> _Saved data entries_:

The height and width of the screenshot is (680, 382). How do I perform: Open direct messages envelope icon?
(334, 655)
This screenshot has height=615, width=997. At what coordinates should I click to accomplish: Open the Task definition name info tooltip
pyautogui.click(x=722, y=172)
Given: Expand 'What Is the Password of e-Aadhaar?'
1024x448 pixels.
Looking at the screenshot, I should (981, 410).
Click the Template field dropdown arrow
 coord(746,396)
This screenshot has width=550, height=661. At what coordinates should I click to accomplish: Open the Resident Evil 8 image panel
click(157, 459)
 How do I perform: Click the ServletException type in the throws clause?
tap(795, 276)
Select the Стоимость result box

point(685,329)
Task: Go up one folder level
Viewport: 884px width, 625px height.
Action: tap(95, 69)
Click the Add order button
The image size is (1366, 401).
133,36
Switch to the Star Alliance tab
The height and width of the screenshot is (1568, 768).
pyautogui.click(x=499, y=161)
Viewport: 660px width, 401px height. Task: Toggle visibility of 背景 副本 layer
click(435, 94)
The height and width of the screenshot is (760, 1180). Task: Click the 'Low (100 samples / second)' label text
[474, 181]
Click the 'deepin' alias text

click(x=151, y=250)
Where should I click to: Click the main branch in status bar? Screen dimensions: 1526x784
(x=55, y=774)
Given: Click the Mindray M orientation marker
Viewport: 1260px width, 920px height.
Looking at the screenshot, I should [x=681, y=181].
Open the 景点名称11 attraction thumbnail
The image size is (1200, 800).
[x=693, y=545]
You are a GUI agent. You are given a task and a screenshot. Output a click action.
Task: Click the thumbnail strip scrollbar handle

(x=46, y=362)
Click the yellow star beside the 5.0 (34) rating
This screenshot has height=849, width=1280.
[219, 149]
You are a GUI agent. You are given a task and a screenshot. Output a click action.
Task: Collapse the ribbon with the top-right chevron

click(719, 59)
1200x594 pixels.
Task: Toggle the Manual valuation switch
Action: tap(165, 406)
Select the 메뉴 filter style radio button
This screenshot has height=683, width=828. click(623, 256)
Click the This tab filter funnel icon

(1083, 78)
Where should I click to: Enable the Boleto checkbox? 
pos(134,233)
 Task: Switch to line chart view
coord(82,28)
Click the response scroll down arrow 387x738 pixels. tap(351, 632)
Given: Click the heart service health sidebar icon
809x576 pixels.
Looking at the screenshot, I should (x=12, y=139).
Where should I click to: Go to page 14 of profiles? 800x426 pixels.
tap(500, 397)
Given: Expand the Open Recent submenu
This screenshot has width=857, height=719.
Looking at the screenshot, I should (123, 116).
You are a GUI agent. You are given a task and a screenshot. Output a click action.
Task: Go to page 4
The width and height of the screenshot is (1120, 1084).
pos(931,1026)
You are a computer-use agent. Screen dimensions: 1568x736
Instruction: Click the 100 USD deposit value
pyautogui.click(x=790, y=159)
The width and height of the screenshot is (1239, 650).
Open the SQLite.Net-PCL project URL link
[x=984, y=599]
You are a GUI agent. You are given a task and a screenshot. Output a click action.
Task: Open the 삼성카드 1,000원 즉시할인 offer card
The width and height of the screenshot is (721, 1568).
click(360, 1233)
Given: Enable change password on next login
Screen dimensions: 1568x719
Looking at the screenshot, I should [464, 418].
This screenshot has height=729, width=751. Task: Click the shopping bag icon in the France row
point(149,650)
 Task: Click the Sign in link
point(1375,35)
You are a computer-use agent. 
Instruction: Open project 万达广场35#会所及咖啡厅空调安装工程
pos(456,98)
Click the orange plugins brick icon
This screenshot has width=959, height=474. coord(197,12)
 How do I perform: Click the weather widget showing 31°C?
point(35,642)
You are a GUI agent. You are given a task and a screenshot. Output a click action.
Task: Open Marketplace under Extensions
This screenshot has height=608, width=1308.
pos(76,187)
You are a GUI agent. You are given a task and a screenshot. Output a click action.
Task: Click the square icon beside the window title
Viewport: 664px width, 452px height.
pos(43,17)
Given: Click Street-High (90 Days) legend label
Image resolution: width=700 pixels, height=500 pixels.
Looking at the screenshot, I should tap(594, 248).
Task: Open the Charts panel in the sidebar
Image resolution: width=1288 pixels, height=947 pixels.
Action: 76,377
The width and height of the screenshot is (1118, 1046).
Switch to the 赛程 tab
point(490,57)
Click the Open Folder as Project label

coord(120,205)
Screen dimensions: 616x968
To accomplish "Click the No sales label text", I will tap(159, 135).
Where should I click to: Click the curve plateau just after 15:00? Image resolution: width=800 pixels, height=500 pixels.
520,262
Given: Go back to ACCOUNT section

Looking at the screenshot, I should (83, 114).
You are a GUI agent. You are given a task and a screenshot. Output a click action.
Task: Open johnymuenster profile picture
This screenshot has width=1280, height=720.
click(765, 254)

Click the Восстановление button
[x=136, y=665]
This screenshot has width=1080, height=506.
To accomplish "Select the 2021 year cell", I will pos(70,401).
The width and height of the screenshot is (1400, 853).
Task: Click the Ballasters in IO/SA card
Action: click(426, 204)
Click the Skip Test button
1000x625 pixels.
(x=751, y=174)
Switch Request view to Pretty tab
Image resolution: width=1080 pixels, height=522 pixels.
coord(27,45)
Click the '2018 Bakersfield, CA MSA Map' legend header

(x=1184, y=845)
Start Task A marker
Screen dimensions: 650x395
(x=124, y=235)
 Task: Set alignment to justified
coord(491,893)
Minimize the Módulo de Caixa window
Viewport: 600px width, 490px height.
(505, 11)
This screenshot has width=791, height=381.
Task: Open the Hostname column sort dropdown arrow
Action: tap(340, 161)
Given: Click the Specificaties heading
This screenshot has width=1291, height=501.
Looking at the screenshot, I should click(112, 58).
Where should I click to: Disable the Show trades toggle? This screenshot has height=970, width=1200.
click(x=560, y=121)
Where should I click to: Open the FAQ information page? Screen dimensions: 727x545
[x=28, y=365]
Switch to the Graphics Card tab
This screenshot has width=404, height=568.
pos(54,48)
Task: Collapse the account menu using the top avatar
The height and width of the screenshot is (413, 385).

> _EXERCISE OBJECTIVE_: Nothing may be dropped or altered. Copy every line above.

> _SOLUTION FOR THIS EXERCISE_:
The height and width of the screenshot is (680, 382). How do I perform: Open direct messages envelope icon?
(334, 655)
This screenshot has height=615, width=997. At what coordinates should I click to accomplish: Open the Task definition name info tooltip
pyautogui.click(x=722, y=172)
Given: Expand 'What Is the Password of e-Aadhaar?'
1024x448 pixels.
Looking at the screenshot, I should (981, 410).
Click the Template field dropdown arrow
 coord(746,396)
This screenshot has width=550, height=661. At what coordinates should I click to accomplish: Open the Resident Evil 8 image panel
click(157, 459)
 How do I perform: Click the ServletException type in the throws clause?
tap(795, 276)
Select the Стоимость result box

point(685,329)
Task: Go up one folder level
Viewport: 884px width, 625px height.
Action: tap(95, 69)
Click the Add order button
The image size is (1366, 401).
133,36
Switch to the Star Alliance tab
The height and width of the screenshot is (1568, 768).
pyautogui.click(x=499, y=161)
Viewport: 660px width, 401px height. Task: Toggle visibility of 背景 副本 layer
click(435, 94)
The height and width of the screenshot is (760, 1180). Task: Click the 'Low (100 samples / second)' label text
[474, 181]
Click the 'deepin' alias text

click(x=151, y=250)
Where should I click to: Click the main branch in status bar? Screen dimensions: 1526x784
(x=55, y=774)
Given: Click the Mindray M orientation marker
Viewport: 1260px width, 920px height.
Looking at the screenshot, I should [x=681, y=181].
Open the 景点名称11 attraction thumbnail
The image size is (1200, 800).
[x=693, y=545]
You are a GUI agent. You are given a task and a screenshot. Output a click action.
Task: Click the thumbnail strip scrollbar handle

(x=46, y=362)
Click the yellow star beside the 5.0 (34) rating
This screenshot has height=849, width=1280.
[219, 149]
You are a GUI agent. You are given a task and a screenshot. Output a click action.
Task: Collapse the ribbon with the top-right chevron

click(719, 59)
1200x594 pixels.
Task: Toggle the Manual valuation switch
Action: tap(165, 406)
Select the 메뉴 filter style radio button
This screenshot has height=683, width=828. click(623, 256)
Click the This tab filter funnel icon

(1083, 78)
Where should I click to: Enable the Boleto checkbox? 
pos(134,233)
 Task: Switch to line chart view
coord(82,28)
Click the response scroll down arrow 387x738 pixels. tap(351, 632)
Given: Click the heart service health sidebar icon
809x576 pixels.
Looking at the screenshot, I should (x=12, y=139).
Where should I click to: Go to page 14 of profiles? 800x426 pixels.
tap(500, 397)
Given: Expand the Open Recent submenu
This screenshot has width=857, height=719.
Looking at the screenshot, I should (123, 116).
You are a GUI agent. You are given a task and a screenshot. Output a click action.
Task: Go to page 4
The width and height of the screenshot is (1120, 1084).
pos(931,1026)
You are a computer-use agent. Screen dimensions: 1568x736
Instruction: Click the 100 USD deposit value
pyautogui.click(x=790, y=159)
The width and height of the screenshot is (1239, 650).
Open the SQLite.Net-PCL project URL link
[x=984, y=599]
You are a GUI agent. You are given a task and a screenshot. Output a click action.
Task: Open the 삼성카드 1,000원 즉시할인 offer card
The width and height of the screenshot is (721, 1568).
click(360, 1233)
Given: Enable change password on next login
Screen dimensions: 1568x719
Looking at the screenshot, I should [464, 418].
This screenshot has height=729, width=751. Task: Click the shopping bag icon in the France row
point(149,650)
 Task: Click the Sign in link
point(1375,35)
You are a computer-use agent. 
Instruction: Open project 万达广场35#会所及咖啡厅空调安装工程
pos(456,98)
Click the orange plugins brick icon
This screenshot has width=959, height=474. coord(197,12)
 How do I perform: Click the weather widget showing 31°C?
point(35,642)
You are a GUI agent. You are given a task and a screenshot. Output a click action.
Task: Open Marketplace under Extensions
This screenshot has height=608, width=1308.
pos(76,187)
You are a GUI agent. You are given a task and a screenshot. Output a click action.
Task: Click the square icon beside the window title
Viewport: 664px width, 452px height.
pos(43,17)
Given: Click Street-High (90 Days) legend label
Image resolution: width=700 pixels, height=500 pixels.
Looking at the screenshot, I should tap(594, 248).
Task: Open the Charts panel in the sidebar
Image resolution: width=1288 pixels, height=947 pixels.
Action: 76,377
The width and height of the screenshot is (1118, 1046).
Switch to the 赛程 tab
point(490,57)
Click the Open Folder as Project label

coord(120,205)
Screen dimensions: 616x968
To accomplish "Click the No sales label text", I will tap(159, 135).
Where should I click to: Click the curve plateau just after 15:00? Image resolution: width=800 pixels, height=500 pixels.
520,262
Given: Go back to ACCOUNT section

Looking at the screenshot, I should (83, 114).
You are a GUI agent. You are given a task and a screenshot. Output a click action.
Task: Open johnymuenster profile picture
This screenshot has width=1280, height=720.
click(765, 254)

Click the Восстановление button
[x=136, y=665]
This screenshot has width=1080, height=506.
To accomplish "Select the 2021 year cell", I will pos(70,401).
The width and height of the screenshot is (1400, 853).
Task: Click the Ballasters in IO/SA card
Action: click(426, 204)
Click the Skip Test button
1000x625 pixels.
(x=751, y=174)
Switch Request view to Pretty tab
Image resolution: width=1080 pixels, height=522 pixels.
coord(27,45)
Click the '2018 Bakersfield, CA MSA Map' legend header

(x=1184, y=845)
Start Task A marker
Screen dimensions: 650x395
(x=124, y=235)
 Task: Set alignment to justified
coord(491,893)
Minimize the Módulo de Caixa window
Viewport: 600px width, 490px height.
(505, 11)
This screenshot has width=791, height=381.
Task: Open the Hostname column sort dropdown arrow
Action: tap(340, 161)
Given: Click the Specificaties heading
This screenshot has width=1291, height=501.
Looking at the screenshot, I should click(112, 58).
Where should I click to: Disable the Show trades toggle? This screenshot has height=970, width=1200.
click(x=560, y=121)
Where should I click to: Open the FAQ information page? Screen dimensions: 727x545
[x=28, y=365]
Switch to the Graphics Card tab
This screenshot has width=404, height=568.
pos(54,48)
Task: Collapse the account menu using the top avatar
The height and width of the screenshot is (413, 385).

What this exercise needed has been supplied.